Le besoin est loin d’être marginal. La même enquête de l’Académie américaine de médecine du sommeil montre que la tranche des 35 à 44 ans est la plus concernée, avec 39 % d’adultes qui dorment déjà à distance de leur partenaire. Garder le même lit tout en cloisonnant la literie offre une voie intermédiaire à ceux que la séparation complète rebute.

Mettre la méthode en place sans tout racheter

Adopter le sommeil scandinave ne demande ni nouveau lit ni gros budget. Quelques ajustements suffisent à transformer une chambre classique. L’essentiel se joue sur le format et le nombre de couettes, pas sur le mobilier de la pièce.

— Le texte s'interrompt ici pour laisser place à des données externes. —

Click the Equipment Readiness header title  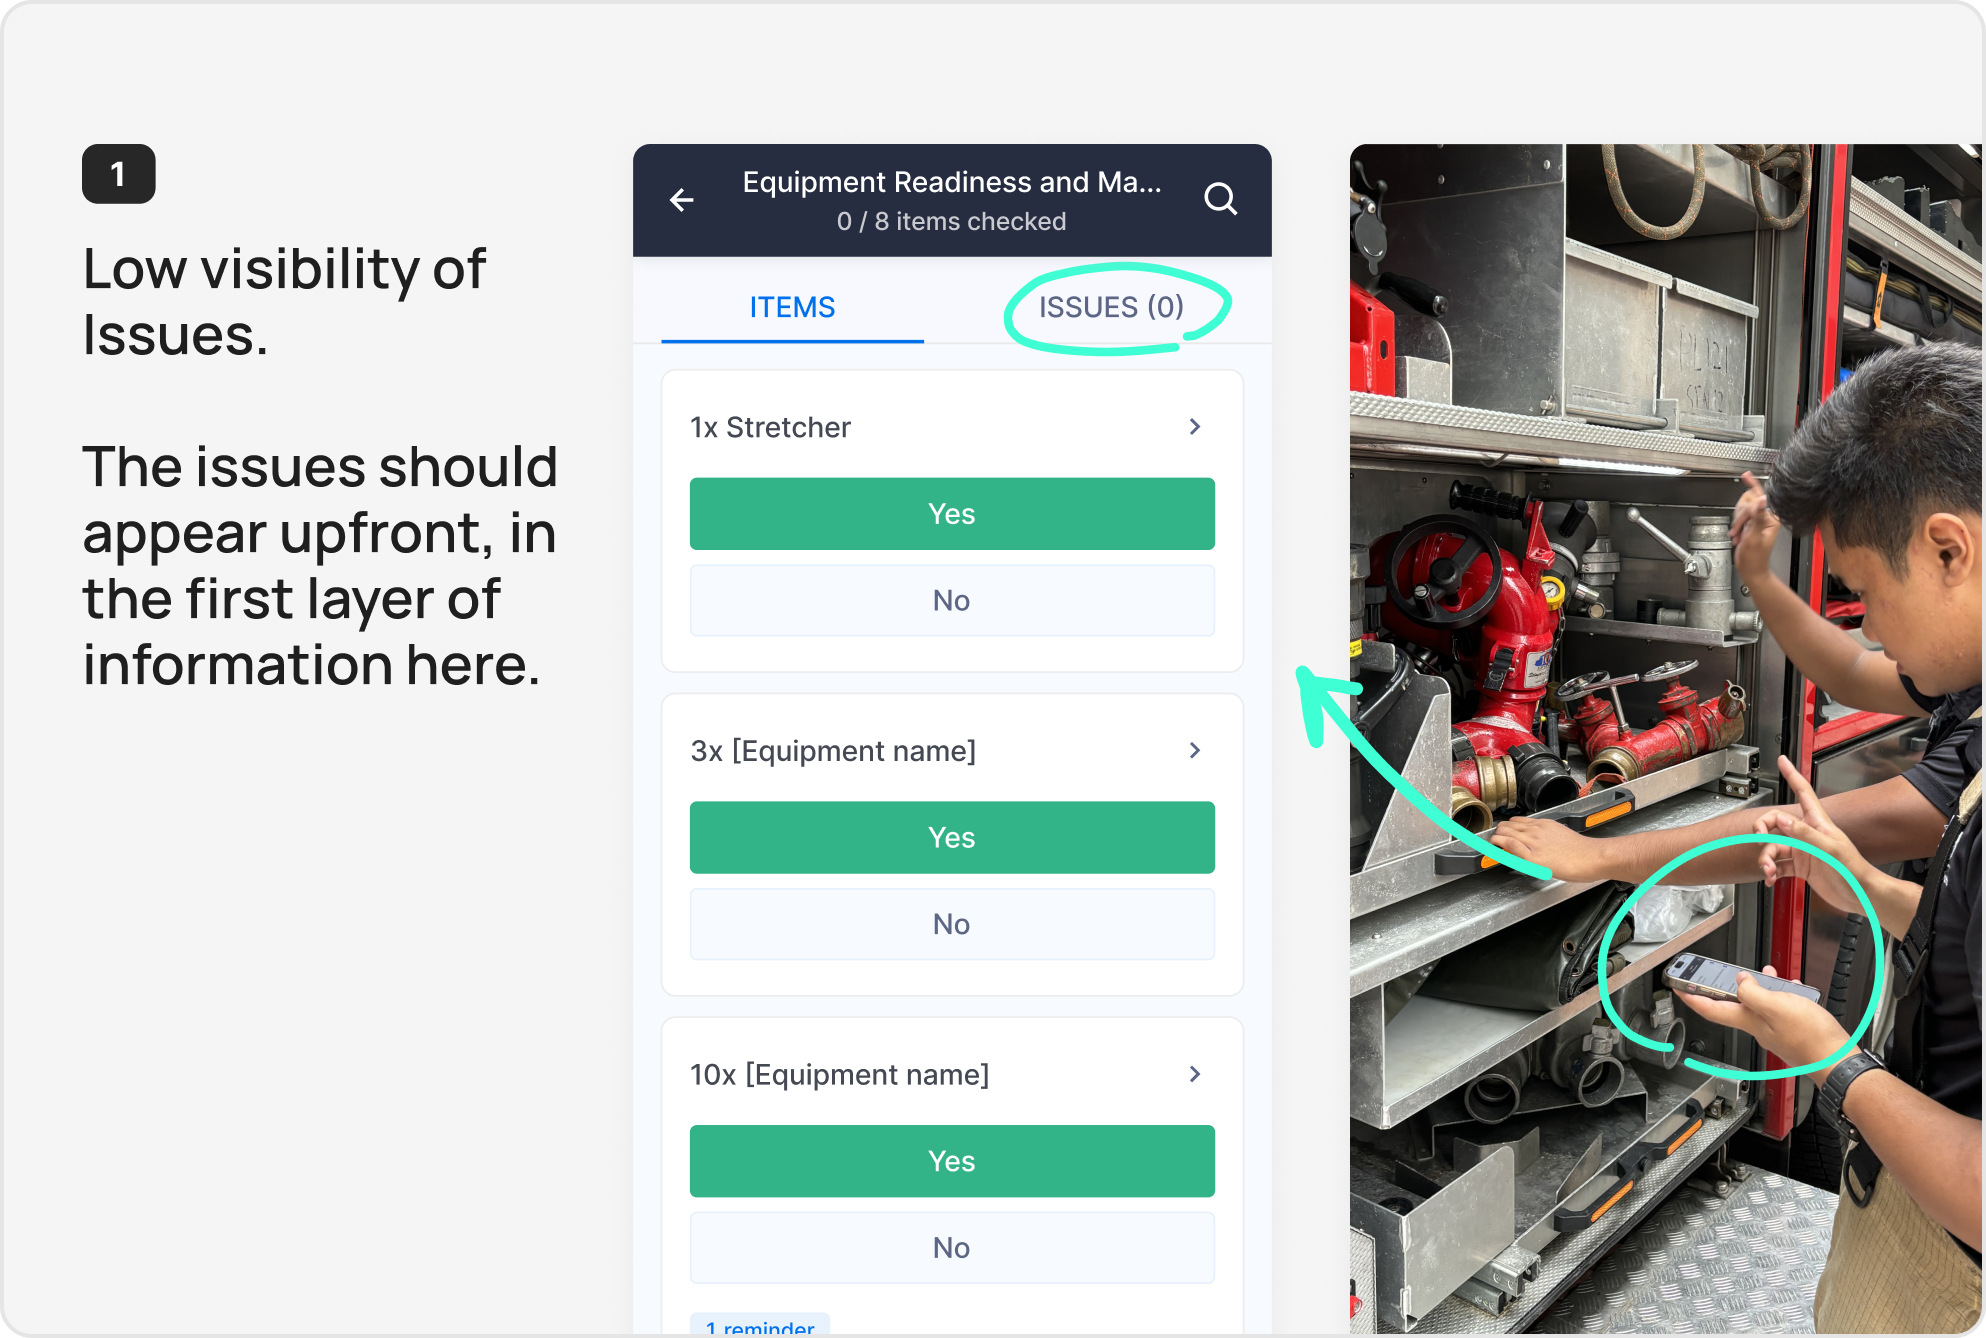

  • conserver le lit existant et y poser deux couettes individuelles, typiquement deux modèles de 140 × 200 cm sur un matelas en 160 ;
  • choisir des grammages différents quand l’un a tendance à avoir chaud et l’autre froid, plutôt qu’une couette unique au compromis tiède ;
  • garder des housses assorties pour que le lit reste harmonieux une fois fait ;
  • renoncer au drap du dessus, absent des lits nordiques, qui relie de nouveau les deux dormeurs ;
  • tester l’arrangement deux à trois semaines avant de juger, le temps que les habitudes de bordage se recalent.

Le surcoût se limite souvent à l’achat d’une seconde couette, voire à rien quand le foyer en possède déjà une de rechange. Le lit se fait en superposant les deux couettes pliées en trois, une présentation courante dans les hôtels scandinaves qui évite l’effet brouillon.

Le malentendu sur l’intimité du couple

La première objection est presque toujours la même : dormir sous deux couettes, ne serait-ce pas renoncer à un peu de vie de couple ? La crainte d’un lit qui se transforme en chambre double freine ceux qui hésitent à franchir le pas. Les spécialistes du sommeil renversent pourtant l’argument, données à l’appui.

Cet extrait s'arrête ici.